(Блок данных)
╔══

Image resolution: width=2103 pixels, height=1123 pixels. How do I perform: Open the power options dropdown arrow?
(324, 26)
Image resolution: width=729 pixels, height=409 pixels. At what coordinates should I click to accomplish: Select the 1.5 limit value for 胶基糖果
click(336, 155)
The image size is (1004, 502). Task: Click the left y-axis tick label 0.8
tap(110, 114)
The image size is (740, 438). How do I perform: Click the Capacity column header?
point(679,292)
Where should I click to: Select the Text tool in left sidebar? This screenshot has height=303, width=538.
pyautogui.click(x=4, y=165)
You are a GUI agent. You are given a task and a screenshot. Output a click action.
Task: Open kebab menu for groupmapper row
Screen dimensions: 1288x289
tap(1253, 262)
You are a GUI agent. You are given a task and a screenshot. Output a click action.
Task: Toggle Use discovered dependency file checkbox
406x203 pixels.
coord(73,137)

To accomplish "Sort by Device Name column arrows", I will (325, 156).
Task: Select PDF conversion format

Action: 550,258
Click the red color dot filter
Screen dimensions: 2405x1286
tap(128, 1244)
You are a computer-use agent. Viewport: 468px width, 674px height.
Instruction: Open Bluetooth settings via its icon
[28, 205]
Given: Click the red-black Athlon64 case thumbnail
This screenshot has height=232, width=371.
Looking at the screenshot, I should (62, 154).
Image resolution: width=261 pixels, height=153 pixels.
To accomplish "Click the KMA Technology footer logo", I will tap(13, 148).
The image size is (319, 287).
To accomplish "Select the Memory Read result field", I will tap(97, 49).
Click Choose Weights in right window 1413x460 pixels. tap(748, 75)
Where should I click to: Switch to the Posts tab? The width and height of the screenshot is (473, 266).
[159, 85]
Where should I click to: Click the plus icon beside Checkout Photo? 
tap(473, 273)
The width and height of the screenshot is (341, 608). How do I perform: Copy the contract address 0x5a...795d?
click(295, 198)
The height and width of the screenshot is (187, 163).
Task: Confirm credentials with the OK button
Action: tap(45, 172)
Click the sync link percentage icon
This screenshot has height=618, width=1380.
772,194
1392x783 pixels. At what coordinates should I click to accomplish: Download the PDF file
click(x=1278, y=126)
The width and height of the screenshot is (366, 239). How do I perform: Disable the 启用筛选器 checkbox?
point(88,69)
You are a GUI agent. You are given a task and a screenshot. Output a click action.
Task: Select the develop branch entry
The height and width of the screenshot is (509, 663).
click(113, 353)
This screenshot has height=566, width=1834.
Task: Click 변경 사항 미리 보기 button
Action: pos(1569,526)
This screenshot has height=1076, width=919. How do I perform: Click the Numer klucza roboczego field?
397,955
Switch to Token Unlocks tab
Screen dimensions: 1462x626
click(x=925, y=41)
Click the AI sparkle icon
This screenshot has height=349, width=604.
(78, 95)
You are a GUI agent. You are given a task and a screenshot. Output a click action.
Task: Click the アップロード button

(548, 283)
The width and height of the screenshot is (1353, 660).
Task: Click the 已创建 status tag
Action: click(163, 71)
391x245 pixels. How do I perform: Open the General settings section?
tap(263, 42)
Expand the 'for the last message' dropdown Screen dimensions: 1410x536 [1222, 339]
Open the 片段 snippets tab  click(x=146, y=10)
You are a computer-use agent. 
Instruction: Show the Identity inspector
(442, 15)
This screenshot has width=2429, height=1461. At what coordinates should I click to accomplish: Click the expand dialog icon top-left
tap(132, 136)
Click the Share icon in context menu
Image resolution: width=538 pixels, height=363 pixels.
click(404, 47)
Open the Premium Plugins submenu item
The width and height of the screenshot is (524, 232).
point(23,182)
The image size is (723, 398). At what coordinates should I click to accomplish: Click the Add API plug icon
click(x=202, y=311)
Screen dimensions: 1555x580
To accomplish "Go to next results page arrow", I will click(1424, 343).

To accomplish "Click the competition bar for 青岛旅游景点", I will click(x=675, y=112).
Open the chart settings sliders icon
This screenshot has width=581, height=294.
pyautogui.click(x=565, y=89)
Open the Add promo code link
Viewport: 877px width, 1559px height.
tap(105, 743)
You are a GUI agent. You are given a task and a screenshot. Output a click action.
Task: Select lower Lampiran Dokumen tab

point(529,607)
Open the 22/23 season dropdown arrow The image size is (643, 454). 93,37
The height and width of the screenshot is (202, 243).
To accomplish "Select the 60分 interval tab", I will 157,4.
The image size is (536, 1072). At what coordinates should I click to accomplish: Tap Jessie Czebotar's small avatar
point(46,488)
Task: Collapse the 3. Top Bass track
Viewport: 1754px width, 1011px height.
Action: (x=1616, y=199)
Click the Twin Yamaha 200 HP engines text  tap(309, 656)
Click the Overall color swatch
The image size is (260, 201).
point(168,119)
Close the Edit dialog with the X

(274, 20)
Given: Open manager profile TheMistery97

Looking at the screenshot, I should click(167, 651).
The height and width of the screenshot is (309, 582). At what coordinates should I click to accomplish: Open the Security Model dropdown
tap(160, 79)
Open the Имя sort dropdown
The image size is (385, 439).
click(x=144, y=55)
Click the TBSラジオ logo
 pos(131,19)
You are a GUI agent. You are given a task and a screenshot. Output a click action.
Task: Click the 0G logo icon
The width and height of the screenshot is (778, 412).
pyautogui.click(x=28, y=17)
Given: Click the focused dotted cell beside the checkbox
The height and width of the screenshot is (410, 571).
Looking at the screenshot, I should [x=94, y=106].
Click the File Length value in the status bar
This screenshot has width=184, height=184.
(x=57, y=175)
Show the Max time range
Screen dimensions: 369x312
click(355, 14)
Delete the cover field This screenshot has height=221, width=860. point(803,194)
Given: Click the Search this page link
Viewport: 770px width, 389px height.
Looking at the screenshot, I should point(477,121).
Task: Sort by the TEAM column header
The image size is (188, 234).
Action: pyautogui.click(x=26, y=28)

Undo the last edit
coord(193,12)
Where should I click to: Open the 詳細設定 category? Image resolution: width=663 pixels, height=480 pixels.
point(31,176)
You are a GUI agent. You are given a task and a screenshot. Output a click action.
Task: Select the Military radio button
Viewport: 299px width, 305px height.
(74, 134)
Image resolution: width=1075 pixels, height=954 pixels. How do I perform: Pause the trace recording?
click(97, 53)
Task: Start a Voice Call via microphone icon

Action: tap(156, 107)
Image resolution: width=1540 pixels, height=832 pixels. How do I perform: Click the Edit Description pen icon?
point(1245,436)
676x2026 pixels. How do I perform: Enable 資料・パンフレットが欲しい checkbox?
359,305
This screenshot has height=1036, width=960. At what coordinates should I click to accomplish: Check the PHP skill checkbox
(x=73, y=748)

╚══

Приведите эти строки заново, поменяв во всех записях «How do I perform» на «How can I do». Остальное оставьте как есть.

Image resolution: width=2103 pixels, height=1123 pixels. How can I do: Open the power options dropdown arrow?
(324, 26)
Image resolution: width=729 pixels, height=409 pixels. At what coordinates should I click to accomplish: Select the 1.5 limit value for 胶基糖果
click(336, 155)
The image size is (1004, 502). Task: Click the left y-axis tick label 0.8
tap(110, 114)
The image size is (740, 438). How can I do: Click the Capacity column header?
point(679,292)
Where should I click to: Select the Text tool in left sidebar? This screenshot has height=303, width=538.
pyautogui.click(x=4, y=165)
You are a GUI agent. You are given a task and a screenshot. Output a click action.
Task: Open kebab menu for groupmapper row
Screen dimensions: 1288x289
tap(1253, 262)
You are a GUI agent. You are given a task and a screenshot. Output a click action.
Task: Toggle Use discovered dependency file checkbox
406x203 pixels.
coord(73,137)

To accomplish "Sort by Device Name column arrows", I will (325, 156).
Task: Select PDF conversion format

Action: 550,258
Click the red color dot filter
Screen dimensions: 2405x1286
tap(128, 1244)
You are a computer-use agent. Viewport: 468px width, 674px height.
Instruction: Open Bluetooth settings via its icon
[28, 205]
Given: Click the red-black Athlon64 case thumbnail
This screenshot has height=232, width=371.
Looking at the screenshot, I should (62, 154).
Image resolution: width=261 pixels, height=153 pixels.
To accomplish "Click the KMA Technology footer logo", I will tap(13, 148).
The image size is (319, 287).
To accomplish "Select the Memory Read result field", I will tap(97, 49).
Click Choose Weights in right window 1413x460 pixels. tap(748, 75)
Where should I click to: Switch to the Posts tab? The width and height of the screenshot is (473, 266).
[159, 85]
Where should I click to: Click the plus icon beside Checkout Photo? 
tap(473, 273)
The width and height of the screenshot is (341, 608). How can I do: Copy the contract address 0x5a...795d?
click(295, 198)
The height and width of the screenshot is (187, 163).
Task: Confirm credentials with the OK button
Action: tap(45, 172)
Click the sync link percentage icon
This screenshot has height=618, width=1380.
772,194
1392x783 pixels. At what coordinates should I click to accomplish: Download the PDF file
click(x=1278, y=126)
The width and height of the screenshot is (366, 239). How can I do: Disable the 启用筛选器 checkbox?
point(88,69)
You are a GUI agent. You are given a task and a screenshot. Output a click action.
Task: Select the develop branch entry
The height and width of the screenshot is (509, 663).
click(113, 353)
This screenshot has height=566, width=1834.
Task: Click 변경 사항 미리 보기 button
Action: pos(1569,526)
This screenshot has height=1076, width=919. How can I do: Click the Numer klucza roboczego field?
397,955
Switch to Token Unlocks tab
Screen dimensions: 1462x626
click(x=925, y=41)
Click the AI sparkle icon
This screenshot has height=349, width=604.
(78, 95)
You are a GUI agent. You are given a task and a screenshot. Output a click action.
Task: Click the アップロード button

(548, 283)
The width and height of the screenshot is (1353, 660).
Task: Click the 已创建 status tag
Action: click(163, 71)
391x245 pixels. How can I do: Open the General settings section?
tap(263, 42)
Expand the 'for the last message' dropdown Screen dimensions: 1410x536 [1222, 339]
Open the 片段 snippets tab  click(x=146, y=10)
You are a computer-use agent. 
Instruction: Show the Identity inspector
(442, 15)
This screenshot has width=2429, height=1461. At what coordinates should I click to accomplish: Click the expand dialog icon top-left
tap(132, 136)
Click the Share icon in context menu
Image resolution: width=538 pixels, height=363 pixels.
click(404, 47)
Open the Premium Plugins submenu item
The width and height of the screenshot is (524, 232).
point(23,182)
The image size is (723, 398). At what coordinates should I click to accomplish: Click the Add API plug icon
click(x=202, y=311)
Screen dimensions: 1555x580
To accomplish "Go to next results page arrow", I will click(1424, 343).

To accomplish "Click the competition bar for 青岛旅游景点", I will click(x=675, y=112).
Open the chart settings sliders icon
This screenshot has width=581, height=294.
pyautogui.click(x=565, y=89)
Open the Add promo code link
Viewport: 877px width, 1559px height.
tap(105, 743)
You are a GUI agent. You are given a task and a screenshot. Output a click action.
Task: Select lower Lampiran Dokumen tab

point(529,607)
Open the 22/23 season dropdown arrow The image size is (643, 454). 93,37
The height and width of the screenshot is (202, 243).
To accomplish "Select the 60分 interval tab", I will 157,4.
The image size is (536, 1072). At what coordinates should I click to accomplish: Tap Jessie Czebotar's small avatar
point(46,488)
Task: Collapse the 3. Top Bass track
Viewport: 1754px width, 1011px height.
Action: (x=1616, y=199)
Click the Twin Yamaha 200 HP engines text  tap(309, 656)
Click the Overall color swatch
The image size is (260, 201).
point(168,119)
Close the Edit dialog with the X

(274, 20)
Given: Open manager profile TheMistery97

Looking at the screenshot, I should click(167, 651).
The height and width of the screenshot is (309, 582). At what coordinates should I click to accomplish: Open the Security Model dropdown
tap(160, 79)
Open the Имя sort dropdown
The image size is (385, 439).
click(x=144, y=55)
Click the TBSラジオ logo
 pos(131,19)
You are a GUI agent. You are given a task and a screenshot. Output a click action.
Task: Click the 0G logo icon
The width and height of the screenshot is (778, 412).
pyautogui.click(x=28, y=17)
Given: Click the focused dotted cell beside the checkbox
The height and width of the screenshot is (410, 571).
Looking at the screenshot, I should [x=94, y=106].
Click the File Length value in the status bar
This screenshot has width=184, height=184.
(x=57, y=175)
Show the Max time range
Screen dimensions: 369x312
click(355, 14)
Delete the cover field This screenshot has height=221, width=860. point(803,194)
Given: Click the Search this page link
Viewport: 770px width, 389px height.
Looking at the screenshot, I should point(477,121).
Task: Sort by the TEAM column header
The image size is (188, 234).
Action: pyautogui.click(x=26, y=28)

Undo the last edit
coord(193,12)
Where should I click to: Open the 詳細設定 category? Image resolution: width=663 pixels, height=480 pixels.
point(31,176)
You are a GUI agent. You are given a task and a screenshot. Output a click action.
Task: Select the Military radio button
Viewport: 299px width, 305px height.
(74, 134)
Image resolution: width=1075 pixels, height=954 pixels. How can I do: Pause the trace recording?
click(97, 53)
Task: Start a Voice Call via microphone icon

Action: tap(156, 107)
Image resolution: width=1540 pixels, height=832 pixels. How can I do: Click the Edit Description pen icon?
point(1245,436)
676x2026 pixels. How can I do: Enable 資料・パンフレットが欲しい checkbox?
359,305
This screenshot has height=1036, width=960. At what coordinates should I click to accomplish: Check the PHP skill checkbox
(x=73, y=748)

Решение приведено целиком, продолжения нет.